The following passage is cited from Vanguard founder Jack Bogle’s book, Enough:
At a party given by a billionaire on Shelter Island, Kurt Vonnegut informs his pal, Joseph Heller, that their host, a hedge fund manager, had made more money in a single day than Heller had earned from his wildly popular novel Catch-22 over its whole history. Heller responds, “Yes, but I have something he will never have . . . enough.”
I was walking to class with a fifth grade teacher at my primary school today. “What is your dream job?” I asked her. It’s a common question that I’ve often asked and been asked by friends.
“This is my dream job,” she replied with a smile, pointing at the school building. It was one of those moments that was simple and brief, but also profound.
I do believe that life is transient, and the question of “what is enough” is an important one for everyone to ask themselves. You cannot intrinsically be happy if, in the deepest part of your soul, you do not have enough of what you believe you need.
Sadly, we live in a time where it’s easy to always feel a compulsion to climb, to yearn for more, and to chase a greater status. For many, there is never enough, and this, I think, is what causes some of the wealthiest people to ironically die feeling unfulfilled.
We’re always chasing greater returns in our finances, causing us to take on more risk, expenses, and complications. We’re always chasing a bigger home, a better car, a better school for our kids, and a better city to live in. We chase with a vehement and rabid obsession that can bring out the worst in us, when simplicity is the true solution to our problem. I’m guilty of it too! And regardless of how good we seem to have it, a media report springs up about how we could potentially have things even better, if we’d just buy the latest fad!

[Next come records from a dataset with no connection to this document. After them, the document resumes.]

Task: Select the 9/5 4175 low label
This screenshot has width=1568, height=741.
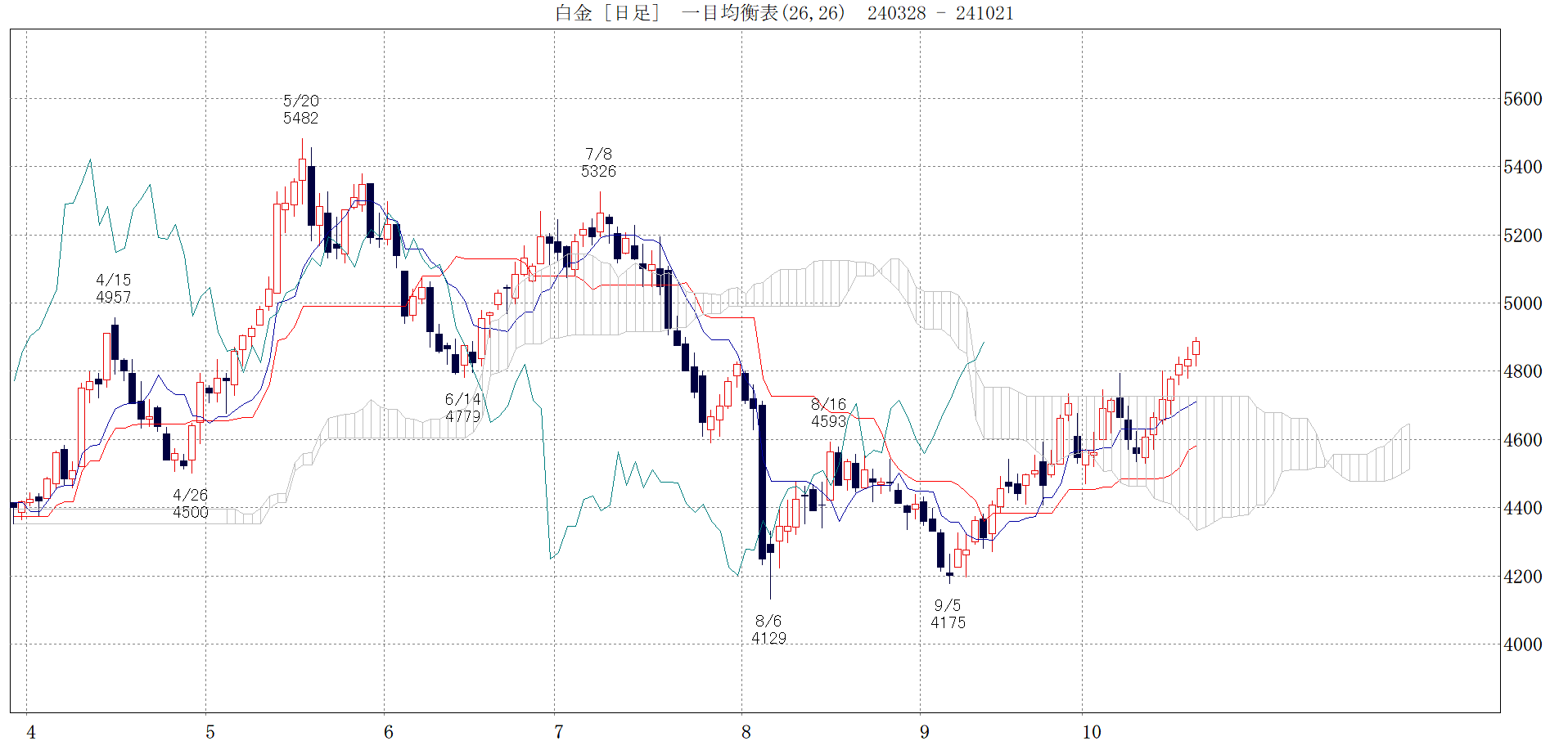Action: pos(948,614)
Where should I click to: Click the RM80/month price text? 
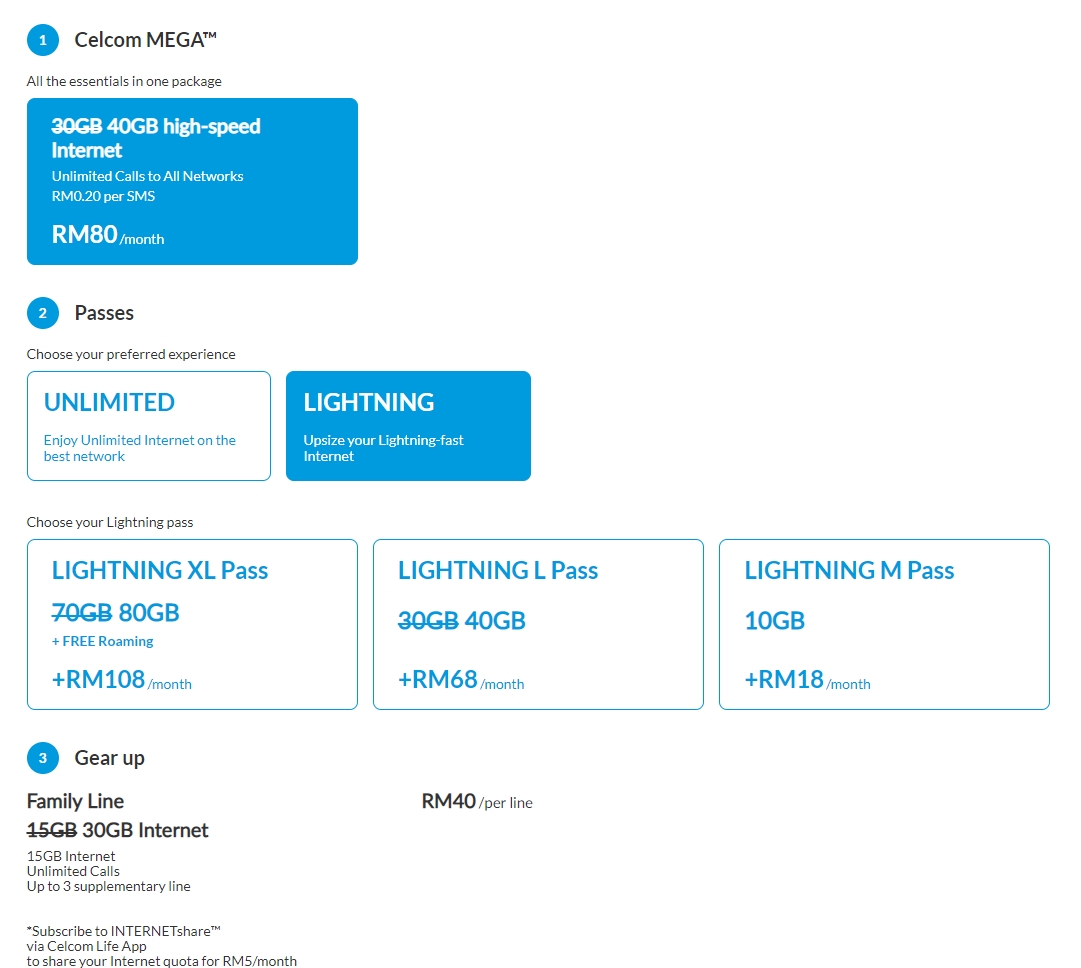click(x=107, y=235)

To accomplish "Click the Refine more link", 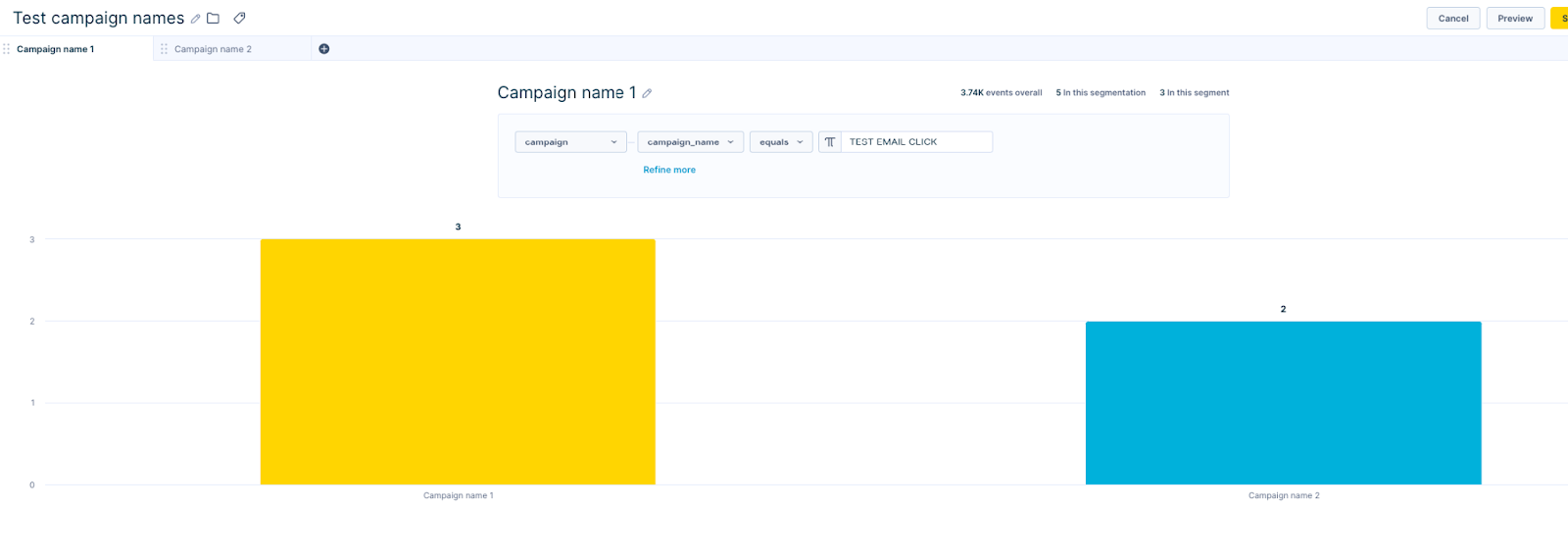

How can I define what is enough for me now, if it cannot be found in something bigger that I can buy one day in a hypothetical future?
The answer to this question, I think, can be found in the past. There are values that we can derive from the past that are too neglected in the present.
What are these values?
Simplicity and frugality are high on the list. Regardless of your wealth, they lead to peace of mind. They nullify the need to chase and validate beyond what is necessary.
Also high on my list are the willingness to help people in need, and to love and be loved. I don’t think I need to justify these.
Simple, but I don’t see how these values aren’t needed today!
Ironically, when we do these things well, money tends to take care of itself. Work becomes a more fulfilling duty and we become more valued citizens.
I compare the aforementioned teacher with some of the corporate hyenas I knew, who obsessed over their job titles, their offices, their out-of-scope mortgages, their hybrid cars, their hypothetical promotions, and their social media statuses. Their offices tended to have the door closed–how dare the cubicle lemmings speak to them without knocking!
That closed office door was, to me, symbolic of the hole in their core. What compels a person to work somewhere nicer than the company’s fellow men and women, besides the need to flaunt status?
I recall a date I had, many years ago, when the woman asked me, “Do you have your own office at work?” “No”, I answered, “I work in a cubicle.” She then taunted me with the revelation that she had her own office, as well as people who answered to her. She got me, I guess. I wasn’t one of the “chosen ones.”
But did she have enough?
If you choose not to play their game, but live a prosperous and giving life regardless, are you really losing?
Finally, I’ll compare the corporate hyenas I knew with the aforementioned teacher I spoke with. The salary of the corporate crony is probably much higher, yet I’d venture to guess that they also have more debt–possibly much more. More importantly, they have greater stress due to the complications their status chasing has gathered.
Most importantly, the teacher has the crown jewel that they might die having never found: enough.